*** Opening MATERIAL PROVIDED ***

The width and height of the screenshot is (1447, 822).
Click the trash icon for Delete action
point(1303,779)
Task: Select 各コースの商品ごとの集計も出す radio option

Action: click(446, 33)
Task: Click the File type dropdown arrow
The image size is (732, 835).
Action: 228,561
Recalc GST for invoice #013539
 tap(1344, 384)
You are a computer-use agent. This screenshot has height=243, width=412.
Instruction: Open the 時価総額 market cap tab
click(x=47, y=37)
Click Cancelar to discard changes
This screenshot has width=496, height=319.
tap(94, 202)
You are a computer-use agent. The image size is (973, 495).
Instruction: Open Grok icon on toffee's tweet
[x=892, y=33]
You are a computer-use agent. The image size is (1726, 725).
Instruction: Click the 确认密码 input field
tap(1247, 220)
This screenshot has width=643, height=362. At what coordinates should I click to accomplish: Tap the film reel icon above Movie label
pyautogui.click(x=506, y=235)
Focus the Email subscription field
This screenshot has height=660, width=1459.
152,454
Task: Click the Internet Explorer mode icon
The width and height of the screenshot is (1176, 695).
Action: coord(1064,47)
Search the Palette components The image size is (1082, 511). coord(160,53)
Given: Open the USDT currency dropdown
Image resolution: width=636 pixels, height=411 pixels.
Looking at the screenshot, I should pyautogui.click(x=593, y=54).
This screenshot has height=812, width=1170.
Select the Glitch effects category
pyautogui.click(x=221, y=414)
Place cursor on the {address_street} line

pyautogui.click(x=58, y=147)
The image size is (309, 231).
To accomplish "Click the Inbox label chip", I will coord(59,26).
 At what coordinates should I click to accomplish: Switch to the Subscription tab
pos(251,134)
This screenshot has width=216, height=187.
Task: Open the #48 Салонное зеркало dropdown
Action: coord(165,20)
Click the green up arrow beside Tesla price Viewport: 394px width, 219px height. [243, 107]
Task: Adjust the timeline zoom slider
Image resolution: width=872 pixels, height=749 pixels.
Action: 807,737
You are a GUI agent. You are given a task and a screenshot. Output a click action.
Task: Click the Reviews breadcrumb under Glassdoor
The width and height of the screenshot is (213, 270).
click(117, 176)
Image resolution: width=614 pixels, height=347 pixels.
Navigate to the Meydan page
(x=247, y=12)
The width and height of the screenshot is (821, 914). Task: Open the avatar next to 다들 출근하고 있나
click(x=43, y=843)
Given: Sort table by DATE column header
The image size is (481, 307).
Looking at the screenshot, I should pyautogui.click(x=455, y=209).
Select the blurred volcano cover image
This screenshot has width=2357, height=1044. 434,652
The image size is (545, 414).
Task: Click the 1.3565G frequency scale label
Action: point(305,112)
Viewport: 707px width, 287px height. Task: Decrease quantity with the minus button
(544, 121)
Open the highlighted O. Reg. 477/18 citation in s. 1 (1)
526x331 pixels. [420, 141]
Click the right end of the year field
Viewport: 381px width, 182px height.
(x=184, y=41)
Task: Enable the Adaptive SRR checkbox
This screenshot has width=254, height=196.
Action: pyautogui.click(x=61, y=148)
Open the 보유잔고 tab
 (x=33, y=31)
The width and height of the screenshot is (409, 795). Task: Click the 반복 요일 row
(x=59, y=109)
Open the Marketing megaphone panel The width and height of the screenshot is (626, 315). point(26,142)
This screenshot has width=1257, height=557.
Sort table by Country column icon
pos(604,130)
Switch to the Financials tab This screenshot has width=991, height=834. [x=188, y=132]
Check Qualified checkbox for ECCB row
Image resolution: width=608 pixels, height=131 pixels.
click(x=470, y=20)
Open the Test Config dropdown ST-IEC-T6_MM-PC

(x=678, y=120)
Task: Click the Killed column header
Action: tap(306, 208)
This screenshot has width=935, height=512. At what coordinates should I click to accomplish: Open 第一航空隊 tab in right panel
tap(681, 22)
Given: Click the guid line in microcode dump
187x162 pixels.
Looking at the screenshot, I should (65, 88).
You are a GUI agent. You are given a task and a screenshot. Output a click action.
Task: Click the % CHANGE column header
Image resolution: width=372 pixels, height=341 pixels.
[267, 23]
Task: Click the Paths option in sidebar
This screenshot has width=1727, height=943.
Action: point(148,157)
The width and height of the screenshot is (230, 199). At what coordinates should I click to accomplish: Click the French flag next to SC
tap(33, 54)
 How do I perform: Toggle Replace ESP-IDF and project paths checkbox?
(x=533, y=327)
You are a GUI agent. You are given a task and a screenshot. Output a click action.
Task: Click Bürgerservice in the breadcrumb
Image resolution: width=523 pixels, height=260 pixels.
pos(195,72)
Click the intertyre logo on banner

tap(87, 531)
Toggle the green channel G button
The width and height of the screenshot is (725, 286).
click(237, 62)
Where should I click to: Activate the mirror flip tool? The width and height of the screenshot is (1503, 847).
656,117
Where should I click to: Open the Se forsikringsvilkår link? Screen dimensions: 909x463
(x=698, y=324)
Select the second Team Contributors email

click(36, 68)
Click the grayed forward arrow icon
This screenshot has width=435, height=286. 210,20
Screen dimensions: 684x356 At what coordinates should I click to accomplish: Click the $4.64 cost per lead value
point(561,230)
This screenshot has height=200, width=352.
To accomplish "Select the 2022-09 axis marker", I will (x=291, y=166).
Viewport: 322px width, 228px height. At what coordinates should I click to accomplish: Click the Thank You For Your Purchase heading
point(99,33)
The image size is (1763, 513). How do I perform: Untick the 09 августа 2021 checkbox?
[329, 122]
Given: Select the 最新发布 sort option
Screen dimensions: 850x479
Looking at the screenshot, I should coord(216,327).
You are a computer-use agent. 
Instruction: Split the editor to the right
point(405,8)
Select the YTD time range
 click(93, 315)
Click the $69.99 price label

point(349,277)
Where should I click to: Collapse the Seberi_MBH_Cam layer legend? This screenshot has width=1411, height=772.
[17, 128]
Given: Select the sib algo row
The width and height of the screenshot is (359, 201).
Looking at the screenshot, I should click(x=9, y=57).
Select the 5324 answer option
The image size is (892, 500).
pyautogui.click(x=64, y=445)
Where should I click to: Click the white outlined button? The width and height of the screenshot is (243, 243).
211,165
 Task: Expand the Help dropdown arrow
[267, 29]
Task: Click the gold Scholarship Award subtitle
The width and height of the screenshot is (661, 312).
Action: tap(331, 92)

*** Closing MATERIAL PROVIDED ***

*TASK REQUIREMENTS*. Check every line above for the word "computer" and copy those that have it.

*SOLUTION TO THIS EXERCISE*.
You are a computer-use agent. This screenshot has height=243, width=412.
You are a computer-use agent. The image size is (973, 495).
You are a computer-use agent. The image size is (1726, 725).
You are a computer-use agent. 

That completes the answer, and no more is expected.